• WHAT YOU NEED TO DO
Extend the blog post about favorite western books with a few more paragraphs, picking up after its last sentence.

• PASSAGE GIVEN
+-------+
Friday, March 25, 2016

My Fave Western Books - Meg Mims

Okay, I admit it. I haven't read enough of the western genre to really have a good opinion, so I'm hereby declaring that I am totally inept and biased. But hey, it is what it is. FEEL FREE to add your own "favorite western" books, give a reason why, and we'll all be happy. Or write your own blog post. This one's mine.


For me, this is a toss-up between Owen Wister's The Virginian and Zane Grey's Riders of the Purple Sage. Which I'm reading right now. Have I read other western classics? No. Not yet. Give me a list of books and I'll add them to my (stacks and stacks) of TBR pile(s). How can I say they're my favorites when I haven't read more Louis L'Amour (I read one, sorry - not my favorite), and how could I not have read Hondo, Shane and other classics? So hang me. And I really think Wister's style was wonderfully fresh and pure. Sort of a romance set in the old west. Heh.

Hoo boy. This one's tough. Again, because I haven't read a lot of shoot-em up westerns, but I will definitely throw these in my favorites ring: Johnny Boggs's West Texas Kill and Courtney Joyner's Shotgun. Go ahead and add to the list, because the more, the merrier. Just like at the O.K. Corral. Dodge those bullets.

Who can fault Laura Ingalls Wilder's Little House series? Although her daughter Rose Wilder Lane helped write/edit them (read Susan Wittig Alber's A Wilder Rose if you're curious), Laura's childhood memories still resonate through the ages and give us a glimpse of how pioneer life was like. Through rose-colored glasses, I suppose, since she kept out some tougher times. My favorites of the series are On the Banks of Plum Creek and By the Shores of Silver Lake, but for grim reality, don't miss out on The Long Winter. For incredibly rich detail, read Farmer Boy. But I'm adding Gary Paulsen's Tucket series, because boys will LOVE the action in them, and Paulsen's tight writing. Definitely favorites.

Hmm. Some people would say Lonesome Dove by Larry McMurtry. I have to admit some favorites are far more romance than western: LaVyrle Spencer's Morning Glory and Hummingbird. I'd also throw in Pamela Morsi's Wild Oats and Courting Miss Hattie, plus Maggie Osborne's The Wives of Bowie Stone. But for more recent western romance, just go to Prairie Rose Publications -- my fave is A Cowboy's Brand (sorry, my own book is in the boxed set, but the others are fabulous too!), but I also love Kathleen Rice Adams's Peaches and Livia Washburn's Charlie's Pie.


Hands down, it's Charles Portis for True Grit. No competition.


Again, Portis's True Grit. This book (and the John Wayne movie, of course) totally influenced me in writing Double Crossing (my version of True Grit on the transcontinental train). The Coen Brothers version emphasized how right I was in being influenced - what a fabulous book! And I'm not saying my book or writing style is anywhere near Portis, because it ain't. True Grit is simply a masterpiece. Which is why I made a "dialogue" category.


I have to name Bury My Heart at Wounded Knee, by Dee Brown, as my top contender. I cried while reading its stunning honesty. It's heart-wrenching. And while I've read lots of non-fiction research books, I guess the only one I enjoyed for its fun stories is Andy Adams's The Log of a Cowboy: A Narrative of the Old Trail Days. But I'll add in Ramon Adams's Western Words as a great resource.
+-------+
• DATASET ENTRIES
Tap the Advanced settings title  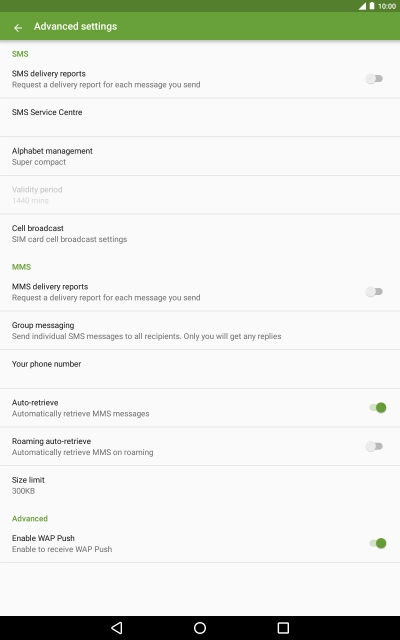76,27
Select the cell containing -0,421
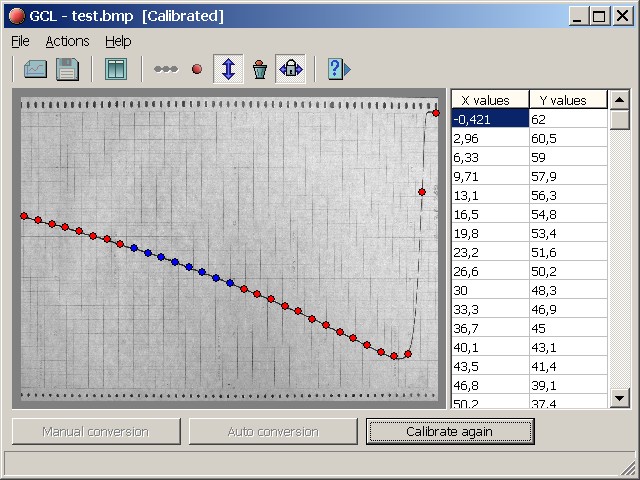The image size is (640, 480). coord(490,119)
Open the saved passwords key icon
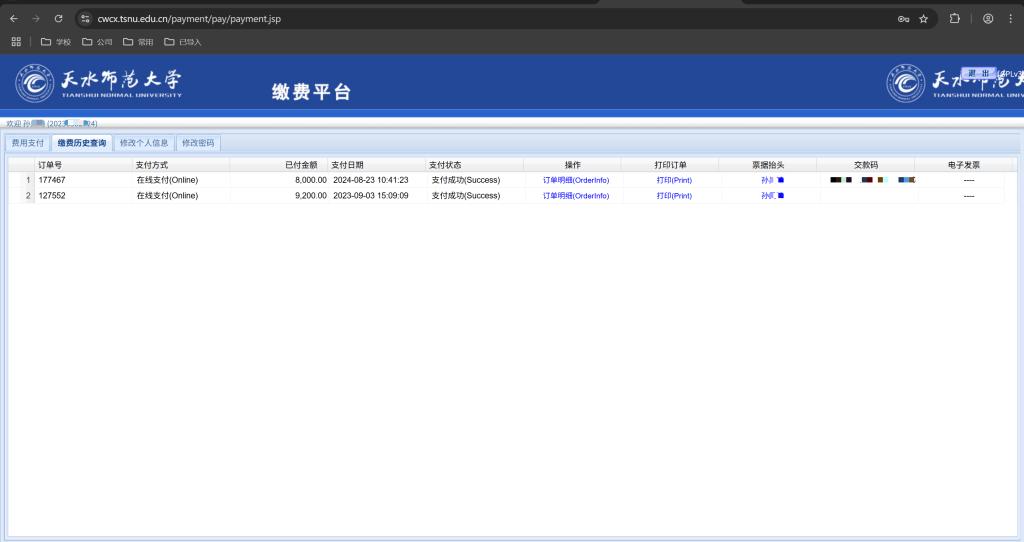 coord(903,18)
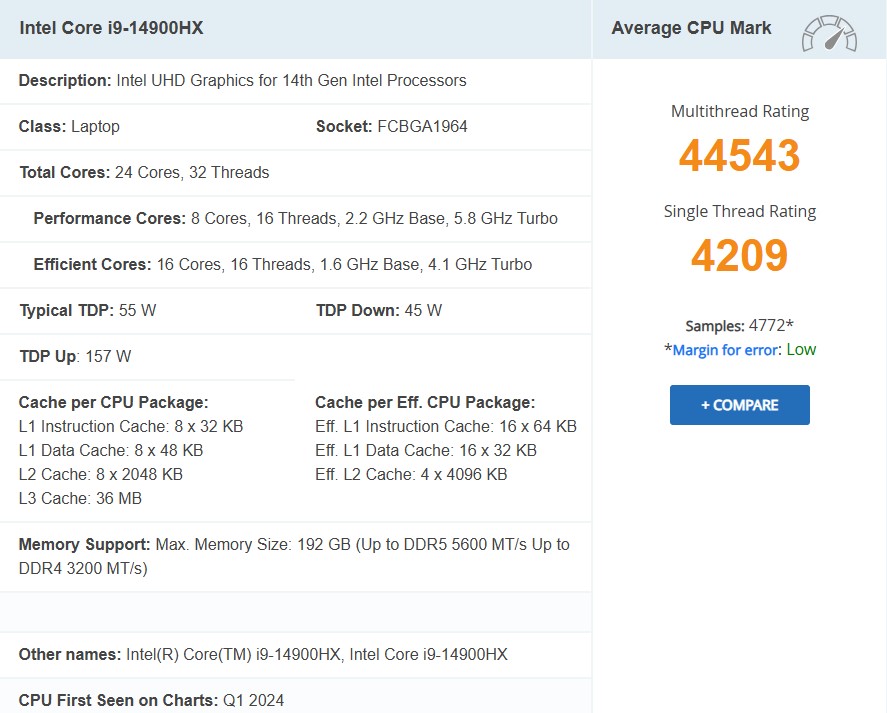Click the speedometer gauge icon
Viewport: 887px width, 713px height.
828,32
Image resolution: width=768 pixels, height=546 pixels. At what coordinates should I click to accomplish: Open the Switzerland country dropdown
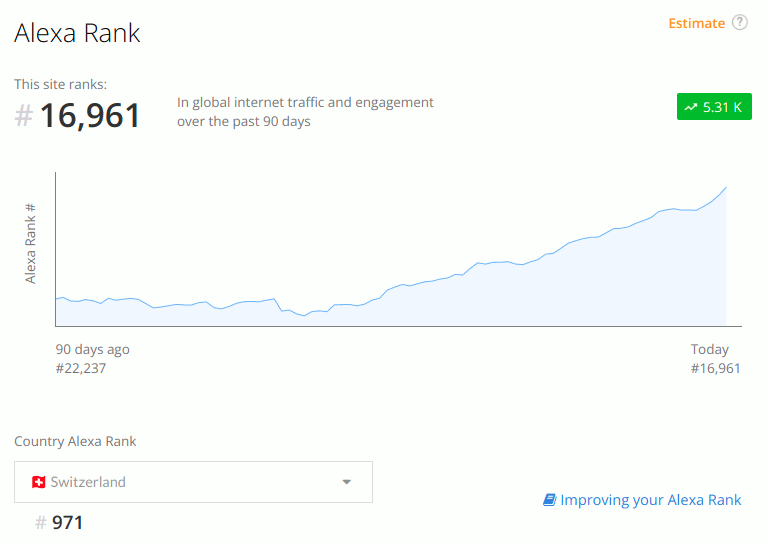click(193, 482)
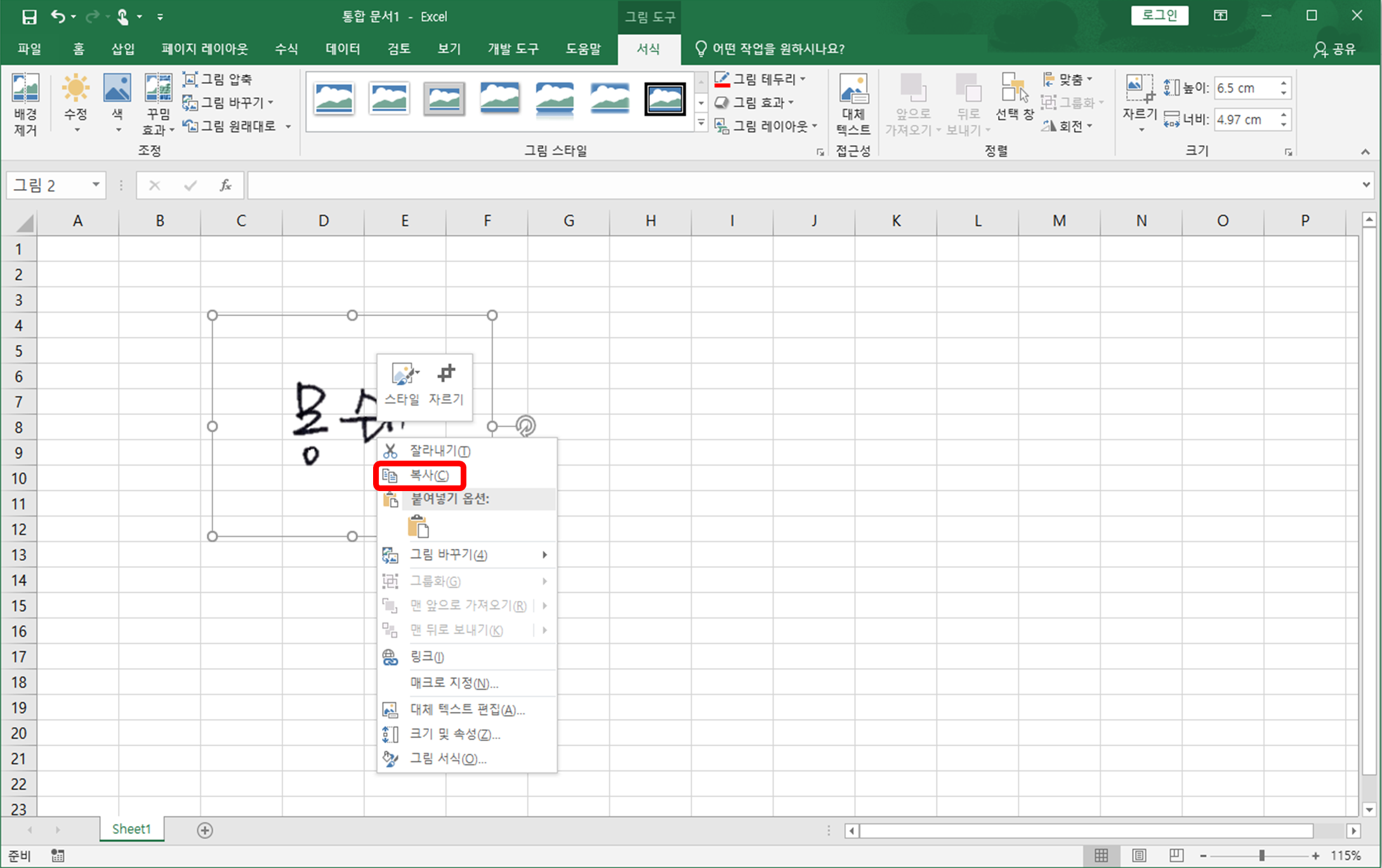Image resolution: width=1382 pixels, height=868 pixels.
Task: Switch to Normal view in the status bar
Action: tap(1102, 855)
+-------+
• RIGHT ANSWER
I loved Panhandle, by Brett Cogburn, and I also enjoyed The Traditional West anthology with Rod Miller's "The Death of Delgado" and Troy Smith's "The Sin of Eli". Both are fabulous in a fabulous anthology. If you're a fan of the Wolf Creek books like I am, my favorite is Night of the Assassins.


I will vote for Ann Hillerman's Spider Woman's Daughter, because she stepped into her father's shoes and made them fit her own feet - and she's making fresh prints in the mystery genre. I'll also add John Fortunato's Dark Reservations, which won the Hillerman Prize. My daughter looooves the Steve Hockensmith series Holmes on the Range, which are also on my TBR pile. I'll take her word for it, since I trained her in reading mysteries. Heh.

So there you have it. And I've got more western books that could be added, once I finish (if ever!) my TBR pile. It keeps growing, despite the whip and chair. READ!! It *is* March, after all, SO SPRING into READING! And yes, I stole that from school days. But it fits!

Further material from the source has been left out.